**THE REQUEST:**
Rewrite the records beginning at the line with "Select the weight cell showing 80.1" and continuing through the line with "Toggle bold formatting", putting "image" wherever "screenshot" appears and changing nothing else.

** Start of EXTRACTED ENTRIES **

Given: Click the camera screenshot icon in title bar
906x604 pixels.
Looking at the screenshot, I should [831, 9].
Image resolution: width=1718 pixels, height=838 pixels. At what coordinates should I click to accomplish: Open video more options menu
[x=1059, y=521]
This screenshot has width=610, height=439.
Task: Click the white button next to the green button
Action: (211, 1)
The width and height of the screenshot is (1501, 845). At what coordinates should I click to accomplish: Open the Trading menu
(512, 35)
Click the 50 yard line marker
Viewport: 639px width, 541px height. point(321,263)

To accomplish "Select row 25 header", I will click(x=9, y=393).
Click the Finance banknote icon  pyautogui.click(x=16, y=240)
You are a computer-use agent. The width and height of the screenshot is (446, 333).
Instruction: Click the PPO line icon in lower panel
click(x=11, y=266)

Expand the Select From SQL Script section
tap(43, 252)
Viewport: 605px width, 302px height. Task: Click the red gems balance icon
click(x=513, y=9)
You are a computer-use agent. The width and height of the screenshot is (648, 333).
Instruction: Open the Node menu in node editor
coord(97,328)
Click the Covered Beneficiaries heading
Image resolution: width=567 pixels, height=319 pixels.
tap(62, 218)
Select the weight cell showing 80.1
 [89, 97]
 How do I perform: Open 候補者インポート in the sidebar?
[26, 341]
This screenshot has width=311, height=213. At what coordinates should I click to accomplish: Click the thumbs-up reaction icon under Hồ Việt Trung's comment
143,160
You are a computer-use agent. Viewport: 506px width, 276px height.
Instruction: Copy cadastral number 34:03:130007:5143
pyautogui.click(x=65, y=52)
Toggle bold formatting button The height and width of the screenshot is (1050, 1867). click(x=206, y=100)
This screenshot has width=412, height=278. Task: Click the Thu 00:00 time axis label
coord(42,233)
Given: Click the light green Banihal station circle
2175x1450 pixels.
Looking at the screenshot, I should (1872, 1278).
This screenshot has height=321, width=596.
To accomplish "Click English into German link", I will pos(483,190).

** End of EXTRACTED ENTRIES **

**CORRECT OUTPUT:**
Select the weight cell showing 80.1
 [89, 97]
 How do I perform: Open 候補者インポート in the sidebar?
[26, 341]
This image has width=311, height=213. At what coordinates should I click to accomplish: Click the thumbs-up reaction icon under Hồ Việt Trung's comment
143,160
You are a computer-use agent. Viewport: 506px width, 276px height.
Instruction: Copy cadastral number 34:03:130007:5143
pyautogui.click(x=65, y=52)
Toggle bold formatting button The height and width of the image is (1050, 1867). click(x=206, y=100)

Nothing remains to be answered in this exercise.